なる欠点やミスがあっても、必ず見方にまわってくれ、どこまでも後輩を

守ってゆくことを信条にしていく。

こういうタイプの先輩は、後輩より厚い信頼を受け、やさしい母親のように

懐かれ、慕われるものである。しかし、このような先輩が果たして後輩の

ために真の利益になるかどうかは、いささか疑問である。

もう一方のタイプはちょうどこれと反対で、いつでも後輩に対して敵国の

ような態度をとる。
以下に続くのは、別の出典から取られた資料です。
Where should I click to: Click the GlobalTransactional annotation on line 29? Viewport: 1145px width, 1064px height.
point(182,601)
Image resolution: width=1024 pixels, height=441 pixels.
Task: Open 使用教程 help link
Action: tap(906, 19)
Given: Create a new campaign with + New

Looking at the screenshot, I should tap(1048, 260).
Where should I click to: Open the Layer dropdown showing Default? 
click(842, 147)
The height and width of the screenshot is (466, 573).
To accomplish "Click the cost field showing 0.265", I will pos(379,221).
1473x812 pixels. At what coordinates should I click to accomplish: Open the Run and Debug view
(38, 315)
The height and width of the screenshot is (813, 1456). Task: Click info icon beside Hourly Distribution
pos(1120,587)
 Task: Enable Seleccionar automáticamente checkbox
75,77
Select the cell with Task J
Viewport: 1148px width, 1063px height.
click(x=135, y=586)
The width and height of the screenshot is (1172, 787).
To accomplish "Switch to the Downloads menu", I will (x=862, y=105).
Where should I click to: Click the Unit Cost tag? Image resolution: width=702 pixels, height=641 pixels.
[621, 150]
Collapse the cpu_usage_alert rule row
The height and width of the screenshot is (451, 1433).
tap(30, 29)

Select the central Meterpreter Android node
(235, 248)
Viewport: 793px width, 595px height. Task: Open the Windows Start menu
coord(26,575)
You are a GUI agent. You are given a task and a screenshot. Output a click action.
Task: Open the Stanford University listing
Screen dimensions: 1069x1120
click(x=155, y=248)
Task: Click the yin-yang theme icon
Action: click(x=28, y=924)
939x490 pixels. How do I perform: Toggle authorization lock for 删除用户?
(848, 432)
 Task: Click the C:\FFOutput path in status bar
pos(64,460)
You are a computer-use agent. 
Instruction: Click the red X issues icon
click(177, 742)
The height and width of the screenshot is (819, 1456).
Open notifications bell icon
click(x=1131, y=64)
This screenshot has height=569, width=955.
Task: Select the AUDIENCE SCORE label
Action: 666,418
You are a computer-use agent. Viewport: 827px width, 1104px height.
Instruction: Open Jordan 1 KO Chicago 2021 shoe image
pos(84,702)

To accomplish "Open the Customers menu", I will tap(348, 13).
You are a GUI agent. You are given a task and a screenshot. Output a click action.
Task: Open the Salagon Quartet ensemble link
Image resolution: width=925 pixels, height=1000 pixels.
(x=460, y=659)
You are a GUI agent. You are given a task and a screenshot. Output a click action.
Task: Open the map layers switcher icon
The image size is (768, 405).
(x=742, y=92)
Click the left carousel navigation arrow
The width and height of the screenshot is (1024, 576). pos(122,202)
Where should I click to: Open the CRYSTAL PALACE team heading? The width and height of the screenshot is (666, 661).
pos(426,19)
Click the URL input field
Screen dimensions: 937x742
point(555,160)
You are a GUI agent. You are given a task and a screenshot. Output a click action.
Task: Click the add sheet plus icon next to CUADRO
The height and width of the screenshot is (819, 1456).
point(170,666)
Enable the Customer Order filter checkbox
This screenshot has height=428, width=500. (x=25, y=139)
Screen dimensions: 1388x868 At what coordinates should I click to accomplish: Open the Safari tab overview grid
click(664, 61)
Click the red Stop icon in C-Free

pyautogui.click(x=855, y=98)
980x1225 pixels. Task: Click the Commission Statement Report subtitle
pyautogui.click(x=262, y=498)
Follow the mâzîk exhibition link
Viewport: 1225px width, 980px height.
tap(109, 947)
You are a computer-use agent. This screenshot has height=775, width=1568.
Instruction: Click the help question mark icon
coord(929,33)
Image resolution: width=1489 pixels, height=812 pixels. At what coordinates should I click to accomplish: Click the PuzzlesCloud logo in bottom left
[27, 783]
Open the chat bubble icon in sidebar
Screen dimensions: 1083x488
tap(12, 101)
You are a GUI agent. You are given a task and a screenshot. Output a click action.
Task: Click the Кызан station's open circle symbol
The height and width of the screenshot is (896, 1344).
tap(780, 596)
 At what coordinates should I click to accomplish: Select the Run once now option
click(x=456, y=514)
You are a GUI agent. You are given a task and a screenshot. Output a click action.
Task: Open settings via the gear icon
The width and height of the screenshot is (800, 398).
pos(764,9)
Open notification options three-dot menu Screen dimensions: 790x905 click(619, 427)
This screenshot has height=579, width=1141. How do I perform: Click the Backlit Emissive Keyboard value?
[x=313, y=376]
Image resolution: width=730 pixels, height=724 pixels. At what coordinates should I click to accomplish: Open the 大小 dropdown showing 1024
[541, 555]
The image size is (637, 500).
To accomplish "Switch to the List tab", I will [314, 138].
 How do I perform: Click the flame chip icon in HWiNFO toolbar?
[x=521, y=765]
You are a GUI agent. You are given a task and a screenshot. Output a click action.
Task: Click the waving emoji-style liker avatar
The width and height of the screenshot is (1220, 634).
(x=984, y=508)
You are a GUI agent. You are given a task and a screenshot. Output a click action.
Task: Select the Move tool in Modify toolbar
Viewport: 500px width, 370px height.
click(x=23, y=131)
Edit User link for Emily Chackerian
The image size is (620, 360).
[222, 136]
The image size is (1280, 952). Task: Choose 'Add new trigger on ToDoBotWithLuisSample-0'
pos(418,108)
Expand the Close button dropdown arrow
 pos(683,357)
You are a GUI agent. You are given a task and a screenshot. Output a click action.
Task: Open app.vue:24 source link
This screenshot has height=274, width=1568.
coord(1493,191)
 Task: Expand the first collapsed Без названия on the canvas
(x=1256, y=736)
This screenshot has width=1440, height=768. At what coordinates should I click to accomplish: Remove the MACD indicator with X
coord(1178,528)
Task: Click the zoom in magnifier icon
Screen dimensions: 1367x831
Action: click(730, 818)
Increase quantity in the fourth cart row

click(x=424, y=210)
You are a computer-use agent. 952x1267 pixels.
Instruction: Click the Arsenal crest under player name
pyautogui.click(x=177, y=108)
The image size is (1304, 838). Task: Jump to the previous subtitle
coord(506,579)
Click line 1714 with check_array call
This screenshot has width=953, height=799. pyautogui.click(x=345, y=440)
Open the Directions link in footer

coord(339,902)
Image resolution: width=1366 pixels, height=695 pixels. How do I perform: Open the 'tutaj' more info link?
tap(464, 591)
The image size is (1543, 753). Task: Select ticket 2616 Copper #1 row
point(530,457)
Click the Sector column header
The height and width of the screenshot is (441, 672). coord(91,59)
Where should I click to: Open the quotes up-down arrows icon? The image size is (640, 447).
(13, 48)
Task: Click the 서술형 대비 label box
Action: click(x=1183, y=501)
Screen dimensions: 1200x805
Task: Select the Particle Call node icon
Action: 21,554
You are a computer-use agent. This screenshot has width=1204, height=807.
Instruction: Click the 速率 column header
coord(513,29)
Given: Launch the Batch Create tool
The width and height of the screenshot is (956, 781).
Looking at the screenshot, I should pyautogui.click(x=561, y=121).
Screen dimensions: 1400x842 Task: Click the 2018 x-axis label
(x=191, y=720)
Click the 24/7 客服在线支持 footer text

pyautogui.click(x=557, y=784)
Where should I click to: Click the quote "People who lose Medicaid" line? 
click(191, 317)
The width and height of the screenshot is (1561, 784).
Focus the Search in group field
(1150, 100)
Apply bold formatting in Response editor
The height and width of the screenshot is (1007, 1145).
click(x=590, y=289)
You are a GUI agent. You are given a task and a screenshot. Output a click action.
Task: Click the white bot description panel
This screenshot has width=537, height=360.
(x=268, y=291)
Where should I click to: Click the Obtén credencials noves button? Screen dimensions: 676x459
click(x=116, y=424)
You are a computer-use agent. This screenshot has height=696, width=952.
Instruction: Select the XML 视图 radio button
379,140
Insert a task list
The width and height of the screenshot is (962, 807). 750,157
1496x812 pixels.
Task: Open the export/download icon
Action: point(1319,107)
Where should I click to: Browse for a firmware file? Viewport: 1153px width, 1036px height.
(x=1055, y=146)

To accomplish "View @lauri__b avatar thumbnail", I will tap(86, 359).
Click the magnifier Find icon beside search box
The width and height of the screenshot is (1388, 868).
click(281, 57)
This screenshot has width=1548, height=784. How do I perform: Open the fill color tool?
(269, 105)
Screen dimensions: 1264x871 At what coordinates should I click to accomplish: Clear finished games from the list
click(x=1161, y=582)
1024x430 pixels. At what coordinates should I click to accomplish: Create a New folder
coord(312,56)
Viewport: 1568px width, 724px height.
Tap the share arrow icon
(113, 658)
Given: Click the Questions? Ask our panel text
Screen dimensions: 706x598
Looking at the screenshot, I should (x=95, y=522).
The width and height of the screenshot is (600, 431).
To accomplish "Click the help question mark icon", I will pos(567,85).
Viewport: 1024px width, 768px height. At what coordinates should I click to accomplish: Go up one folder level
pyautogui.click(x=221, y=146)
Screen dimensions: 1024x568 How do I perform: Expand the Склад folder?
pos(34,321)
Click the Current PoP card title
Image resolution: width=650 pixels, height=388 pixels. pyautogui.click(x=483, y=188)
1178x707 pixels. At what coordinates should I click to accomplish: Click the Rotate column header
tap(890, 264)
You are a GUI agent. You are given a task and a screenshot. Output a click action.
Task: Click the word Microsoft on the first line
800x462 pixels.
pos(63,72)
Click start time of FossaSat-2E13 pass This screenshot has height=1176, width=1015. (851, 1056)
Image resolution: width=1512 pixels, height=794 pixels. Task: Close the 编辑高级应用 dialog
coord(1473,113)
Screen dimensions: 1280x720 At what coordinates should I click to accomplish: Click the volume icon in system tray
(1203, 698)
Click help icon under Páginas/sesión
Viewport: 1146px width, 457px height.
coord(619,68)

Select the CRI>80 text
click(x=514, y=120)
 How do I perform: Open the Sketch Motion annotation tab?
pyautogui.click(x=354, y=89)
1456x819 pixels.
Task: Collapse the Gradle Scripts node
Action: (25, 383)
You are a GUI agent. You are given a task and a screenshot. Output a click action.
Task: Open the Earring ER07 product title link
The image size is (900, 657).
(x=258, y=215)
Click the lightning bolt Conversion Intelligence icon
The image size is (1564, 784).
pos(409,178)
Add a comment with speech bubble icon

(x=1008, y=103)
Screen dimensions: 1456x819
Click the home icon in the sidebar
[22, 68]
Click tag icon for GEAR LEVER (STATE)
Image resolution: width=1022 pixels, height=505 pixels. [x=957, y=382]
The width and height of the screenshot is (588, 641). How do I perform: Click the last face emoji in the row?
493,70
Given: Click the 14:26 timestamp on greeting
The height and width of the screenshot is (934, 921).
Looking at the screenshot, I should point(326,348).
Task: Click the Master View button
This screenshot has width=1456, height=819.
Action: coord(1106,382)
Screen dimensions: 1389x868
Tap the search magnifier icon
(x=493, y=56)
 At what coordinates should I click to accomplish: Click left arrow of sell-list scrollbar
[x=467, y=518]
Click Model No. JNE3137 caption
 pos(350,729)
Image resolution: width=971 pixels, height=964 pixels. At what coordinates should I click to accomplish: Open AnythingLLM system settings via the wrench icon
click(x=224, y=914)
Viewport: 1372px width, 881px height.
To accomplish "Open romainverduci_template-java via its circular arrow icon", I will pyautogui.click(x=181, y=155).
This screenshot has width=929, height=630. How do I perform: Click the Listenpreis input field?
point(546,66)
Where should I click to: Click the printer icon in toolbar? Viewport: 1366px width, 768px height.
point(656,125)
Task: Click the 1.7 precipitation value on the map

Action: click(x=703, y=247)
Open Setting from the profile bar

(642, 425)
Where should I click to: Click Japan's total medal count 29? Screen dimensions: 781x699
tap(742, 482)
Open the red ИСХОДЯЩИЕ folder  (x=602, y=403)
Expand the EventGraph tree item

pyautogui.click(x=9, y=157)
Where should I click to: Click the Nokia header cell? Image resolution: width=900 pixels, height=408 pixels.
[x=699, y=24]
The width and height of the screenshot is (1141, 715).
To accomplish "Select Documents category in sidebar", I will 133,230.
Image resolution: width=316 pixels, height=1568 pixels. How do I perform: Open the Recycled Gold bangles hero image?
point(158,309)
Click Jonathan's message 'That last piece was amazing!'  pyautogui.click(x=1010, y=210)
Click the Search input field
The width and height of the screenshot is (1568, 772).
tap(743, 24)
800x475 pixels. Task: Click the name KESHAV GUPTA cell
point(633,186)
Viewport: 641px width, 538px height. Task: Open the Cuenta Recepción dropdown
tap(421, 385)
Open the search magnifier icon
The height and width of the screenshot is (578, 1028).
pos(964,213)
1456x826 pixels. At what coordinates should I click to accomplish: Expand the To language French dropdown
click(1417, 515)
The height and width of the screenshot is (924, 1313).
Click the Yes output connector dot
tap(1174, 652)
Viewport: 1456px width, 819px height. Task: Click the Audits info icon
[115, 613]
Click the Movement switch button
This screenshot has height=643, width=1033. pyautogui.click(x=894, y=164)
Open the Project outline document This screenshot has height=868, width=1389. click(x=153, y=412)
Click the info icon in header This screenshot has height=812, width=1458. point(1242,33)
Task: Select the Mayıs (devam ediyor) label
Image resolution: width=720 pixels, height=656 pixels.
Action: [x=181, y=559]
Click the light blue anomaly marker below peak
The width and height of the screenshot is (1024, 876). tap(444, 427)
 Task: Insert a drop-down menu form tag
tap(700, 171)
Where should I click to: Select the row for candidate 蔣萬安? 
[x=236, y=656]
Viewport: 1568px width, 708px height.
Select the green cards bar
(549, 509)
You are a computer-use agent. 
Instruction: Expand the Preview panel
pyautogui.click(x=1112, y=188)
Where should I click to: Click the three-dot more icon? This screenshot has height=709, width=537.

後輩の揚げ足をとることばかりをわざとして喜び、

何か少しの欠点が後輩にあれば、すぐガミガミと怒鳴りつけ、これを叱り

飛ばして、完膚なきまでにののしり責める。

ミスでもすると、もうまったく取り成しようがないほど、つらく後輩に

あたる人である。

このように一見残酷な態度に出る先輩は、往々にして後輩の恨みを買う

もので、後輩たちの人望はきわめて乏しいものである。

しかしこのような先輩は、本当に後輩の利益にならないのだろうか。

この点は、若いみなさんでとくに熟考してしかるべきものだろうと思う。

どんな欠点があっても、またミスを犯しても、あくまで守ってくれる先輩の

厚い親切心は、本当にありがたいものであるに違いない。しかし、この

ような先輩しかいないとなれば、後輩の奮発心をひどく失わせるもので

ある。

「たとえミスしても先輩が許してくれる」とか、極端な例でいえば、

「どんなミスをしても、したらしたで先輩が助けてくれる。だから、

あらかじめ心配する必要はない」などと至極のん気に構えて、事業に取り

組むにも綿密な注意を欠いたり、軽々しいことをしたりするような後輩を

作ってしまう結果となり、どうしても後輩の奮発心を鈍らすことになる

のである。

これに反し、後輩をガミガミと責めて、常に後輩の揚げ足を取ってやろう、

やろうという気持ちの先輩が上にあれば、その下にある後輩は、一瞬も

油断できず、一挙一動にもスキを作らないようにと心掛けるようになる。

「あの人に揚げ足を取られるようなことがあってはならない」と、振舞い

にも自然に注意するようになり、ハメを外したり、怠けるようなことを

慎み、一般的に後輩たちの身が引き締まるようになるものである。

 

● 外患

 

外国や外部からの圧迫や攻撃を受けるおそれ。外憂。

 

● 完膚(かんぷ)なきまで

 

そもそも、「完膚」とは『傷のない、完全な皮膚』を指す言葉。

完膚なきまで」とは『傷のない皮膚がない』状態、つまり「無傷な

場所が無いほどに」という意味になります。

 

● 熟考(じゅっこう)

 

念を入れてよく考えること。熟慮

「熟考を重ねる」「熟考した上で行動

 

● 奮発心

 

奮発した心。ふるいたつ心。

 

 

この続きは、次回に。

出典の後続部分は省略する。